Cyanobacteria (Cyanophyta, a phylum of bacteria) obtain their energy via sunlight through photosynthesis. The name cyanobacteria comes from the color of the bacteria via the Greek word kyanós means “blue.” They are more commonly referred to as “blue-green algae”

It has been on Earth for a long time. We know that spirulina was a food source for the Aztecs and other Mesoamericans. They would harvest it from Lake Texcoco in Mexico. They would dry it and make into small cakes. Cortés’ soldiers knew of it by the Aztec word “tecuitlatl.”

Spirulina fell away as a food source as those ancient people were pushed into civilization and the draining of their surrounding lakes for agriculture and urban development. Tecuitlalt/spirulina seems to have disappeared from human use or study until the mid-20th century when French phycologist Pierre Dangeard mentioned a cake called “dihe” that was consumed by the Kanembu tribe in Africa. The tribe harvested it from Lake Chad and surrounding small ponds much in the way that the Aztecs did. The dihe was studied and found to be a dried purée of the spring form of the blue-green algae, and it was being combined used in broths, sauces and other foods. In the 1960s, botanists confirmed that dihe is made up of spirulina.

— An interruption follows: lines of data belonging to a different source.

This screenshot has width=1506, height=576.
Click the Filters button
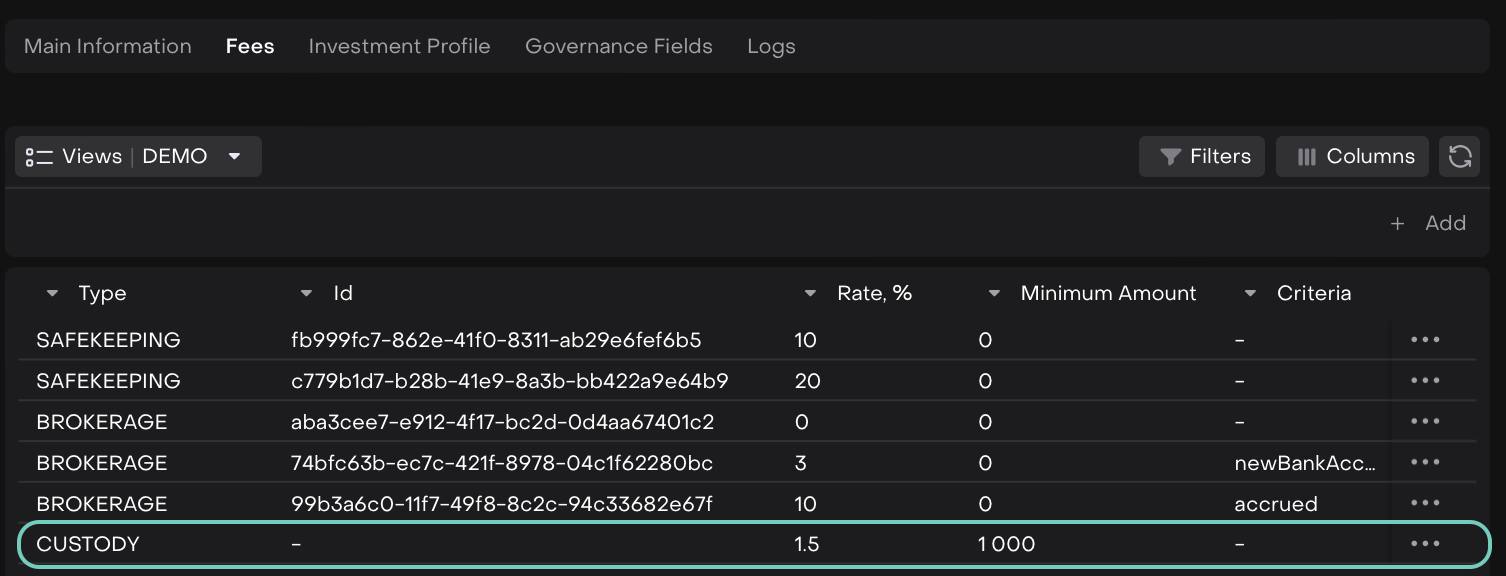(x=1202, y=157)
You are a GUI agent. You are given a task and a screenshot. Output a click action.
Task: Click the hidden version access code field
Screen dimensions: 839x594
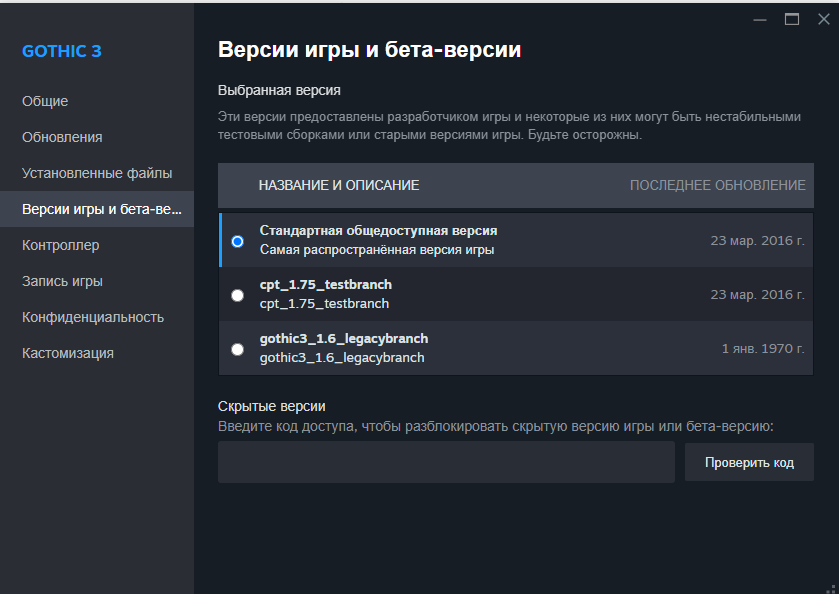(446, 463)
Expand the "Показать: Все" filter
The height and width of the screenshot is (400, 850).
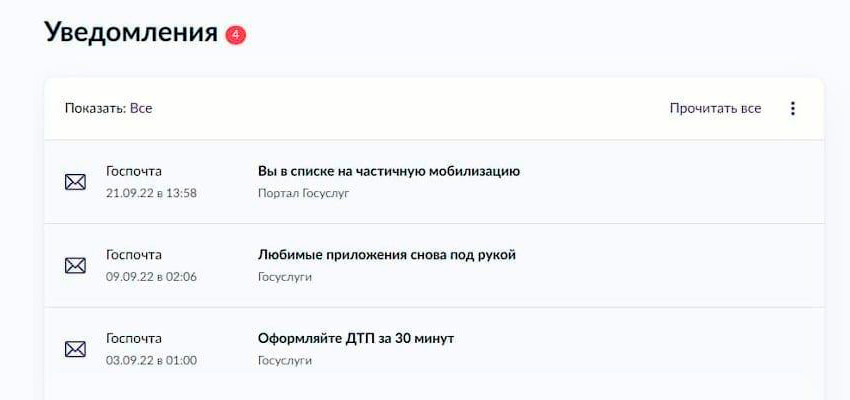coord(108,108)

An accidental bloom of algae in a chemical production facility led to a very systematic and detailed study of spirulina. After publishing about the growth requirements and physiology of spirulina, one effect was . the start of large-scale production in the 1970s.

I use their CrunchLina as an energy snack but usually use it as I would use granola in yogurt, salads and cereals. The spirulina is blended with a variety of good stuff like Vermont maple syrup, cashews, pecans, sunflower seeds, raisins, flaxseed and cinnamon. What it doesn’t contain are binders, artificial flavors or colors. You will not take a bite and think, “Oh, this is algae.” It tastes great.

For the purer form, I use their spirulina powder in smoothies and in things like breads (especially my banana and zucchini breads!). They have added new products including HempLina. As the name suggests, it contains spirulina and full spectrum CBD from hemp. They add cinnamon to mask the “green” flavor. They have also started adding CBD.  Cannabidiol (CBD) is one of some 113 identified cannabinoids in cannabis plants such as hemp and marijuana. Unlike, “pot,” CBD lacks the THC that gets people high, but it does have other properties, including pain relief. CBD is a hot topic these days and is being used to reduce anxiety, cognition, movement disorders, and pain. The Hemplina triple-combo can be used to try to help improve various ailments including inflammation, mood, energy, digestion, skin health and pain relief. The product is water-soluble and so can be blended into liquids (smoothies, juice, coffee, tea all work for me). I also sprinkle it for the cinnamon flavor on cereals, toast and baked goods.

A properly grown spirulina used as a food will have protein levels over 60%. It has more: antioxidants than blueberries, more iron than spinach, more calcium than milk, more beta-carotene than carrots. It also has more protein than steak on a gram-per-gram basis and it is being vegan-approved.

If you decide to try spirulina, do some homework on the producer.

It is quite remarkable and I can only imagine that interest and use of this spirulina will increase in the future. In fact, it may be, unfortunately, necessary to use it in the future.

I also found some other uses for spirulina, but I can’t personally vouch for its use as a body scrub or facial mask!